### Given records
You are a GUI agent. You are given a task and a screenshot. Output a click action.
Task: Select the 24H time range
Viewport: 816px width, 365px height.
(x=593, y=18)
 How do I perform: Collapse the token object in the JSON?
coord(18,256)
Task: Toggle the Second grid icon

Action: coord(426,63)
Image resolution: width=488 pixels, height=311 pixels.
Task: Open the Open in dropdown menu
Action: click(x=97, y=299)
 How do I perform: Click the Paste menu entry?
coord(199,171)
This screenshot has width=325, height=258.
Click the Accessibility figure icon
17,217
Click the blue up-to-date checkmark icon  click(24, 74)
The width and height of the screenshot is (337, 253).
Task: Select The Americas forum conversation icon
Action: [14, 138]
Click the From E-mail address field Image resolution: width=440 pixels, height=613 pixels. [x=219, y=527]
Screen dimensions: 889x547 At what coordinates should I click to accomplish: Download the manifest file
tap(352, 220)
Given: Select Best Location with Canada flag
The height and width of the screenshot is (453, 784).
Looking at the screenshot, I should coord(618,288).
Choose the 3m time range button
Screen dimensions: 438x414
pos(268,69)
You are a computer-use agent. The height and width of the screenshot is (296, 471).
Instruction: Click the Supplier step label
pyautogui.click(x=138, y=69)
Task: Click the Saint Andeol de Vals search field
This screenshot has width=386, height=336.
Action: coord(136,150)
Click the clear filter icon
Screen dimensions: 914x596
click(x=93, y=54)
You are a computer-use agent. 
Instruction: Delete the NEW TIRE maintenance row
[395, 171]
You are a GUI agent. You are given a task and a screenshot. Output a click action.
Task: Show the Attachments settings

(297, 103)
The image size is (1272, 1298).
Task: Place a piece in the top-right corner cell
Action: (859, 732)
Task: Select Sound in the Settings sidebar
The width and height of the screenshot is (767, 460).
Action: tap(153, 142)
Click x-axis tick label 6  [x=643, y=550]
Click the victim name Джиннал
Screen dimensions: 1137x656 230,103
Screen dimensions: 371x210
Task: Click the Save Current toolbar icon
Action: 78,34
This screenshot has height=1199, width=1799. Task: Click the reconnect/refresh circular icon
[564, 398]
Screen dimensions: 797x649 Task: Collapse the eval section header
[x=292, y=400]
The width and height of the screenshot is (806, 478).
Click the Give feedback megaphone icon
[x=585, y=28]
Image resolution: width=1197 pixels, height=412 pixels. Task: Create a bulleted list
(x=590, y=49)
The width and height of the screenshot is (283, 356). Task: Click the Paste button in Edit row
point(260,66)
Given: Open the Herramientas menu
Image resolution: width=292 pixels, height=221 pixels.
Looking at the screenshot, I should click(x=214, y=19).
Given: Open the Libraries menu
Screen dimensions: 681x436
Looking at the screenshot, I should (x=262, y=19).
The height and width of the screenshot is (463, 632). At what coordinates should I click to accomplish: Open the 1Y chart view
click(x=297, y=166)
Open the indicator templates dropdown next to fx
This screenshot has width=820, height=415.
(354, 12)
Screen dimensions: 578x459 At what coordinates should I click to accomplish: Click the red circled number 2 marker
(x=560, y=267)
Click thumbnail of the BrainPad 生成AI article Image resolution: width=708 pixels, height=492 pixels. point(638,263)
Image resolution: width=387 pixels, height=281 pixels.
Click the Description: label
######
◆ Work item ◆
Copy every record above out again, word for word.

◆ Result of this task ◆
You are a GUI agent. You are given a task and a screenshot. Output a click action.
Task: Select the 24H time range
Viewport: 816px width, 365px height.
(x=593, y=18)
 How do I perform: Collapse the token object in the JSON?
coord(18,256)
Task: Toggle the Second grid icon

Action: coord(426,63)
Image resolution: width=488 pixels, height=311 pixels.
Task: Open the Open in dropdown menu
Action: click(x=97, y=299)
 How do I perform: Click the Paste menu entry?
coord(199,171)
This screenshot has width=325, height=258.
Click the Accessibility figure icon
17,217
Click the blue up-to-date checkmark icon  click(24, 74)
The width and height of the screenshot is (337, 253).
Task: Select The Americas forum conversation icon
Action: [14, 138]
Click the From E-mail address field Image resolution: width=440 pixels, height=613 pixels. [x=219, y=527]
Screen dimensions: 889x547 At what coordinates should I click to accomplish: Download the manifest file
tap(352, 220)
Given: Select Best Location with Canada flag
The height and width of the screenshot is (453, 784).
Looking at the screenshot, I should coord(618,288).
Choose the 3m time range button
Screen dimensions: 438x414
pos(268,69)
You are a computer-use agent. The height and width of the screenshot is (296, 471).
Instruction: Click the Supplier step label
pyautogui.click(x=138, y=69)
Task: Click the Saint Andeol de Vals search field
This screenshot has width=386, height=336.
Action: coord(136,150)
Click the clear filter icon
Screen dimensions: 914x596
click(x=93, y=54)
You are a computer-use agent. 
Instruction: Delete the NEW TIRE maintenance row
[395, 171]
You are a GUI agent. You are given a task and a screenshot. Output a click action.
Task: Show the Attachments settings

(297, 103)
The image size is (1272, 1298).
Task: Place a piece in the top-right corner cell
Action: (859, 732)
Task: Select Sound in the Settings sidebar
The width and height of the screenshot is (767, 460).
Action: tap(153, 142)
Click x-axis tick label 6  [x=643, y=550]
Click the victim name Джиннал
Screen dimensions: 1137x656 230,103
Screen dimensions: 371x210
Task: Click the Save Current toolbar icon
Action: 78,34
This screenshot has height=1199, width=1799. Task: Click the reconnect/refresh circular icon
[564, 398]
Screen dimensions: 797x649 Task: Collapse the eval section header
[x=292, y=400]
The width and height of the screenshot is (806, 478).
Click the Give feedback megaphone icon
[x=585, y=28]
Image resolution: width=1197 pixels, height=412 pixels. Task: Create a bulleted list
(x=590, y=49)
The width and height of the screenshot is (283, 356). Task: Click the Paste button in Edit row
point(260,66)
Given: Open the Herramientas menu
Image resolution: width=292 pixels, height=221 pixels.
Looking at the screenshot, I should click(x=214, y=19).
Given: Open the Libraries menu
Screen dimensions: 681x436
Looking at the screenshot, I should (x=262, y=19).
The height and width of the screenshot is (463, 632). At what coordinates should I click to accomplish: Open the 1Y chart view
click(x=297, y=166)
Open the indicator templates dropdown next to fx
This screenshot has width=820, height=415.
(354, 12)
Screen dimensions: 578x459 At what coordinates should I click to accomplish: Click the red circled number 2 marker
(x=560, y=267)
Click thumbnail of the BrainPad 生成AI article Image resolution: width=708 pixels, height=492 pixels. point(638,263)
Image resolution: width=387 pixels, height=281 pixels.
Click the Description: label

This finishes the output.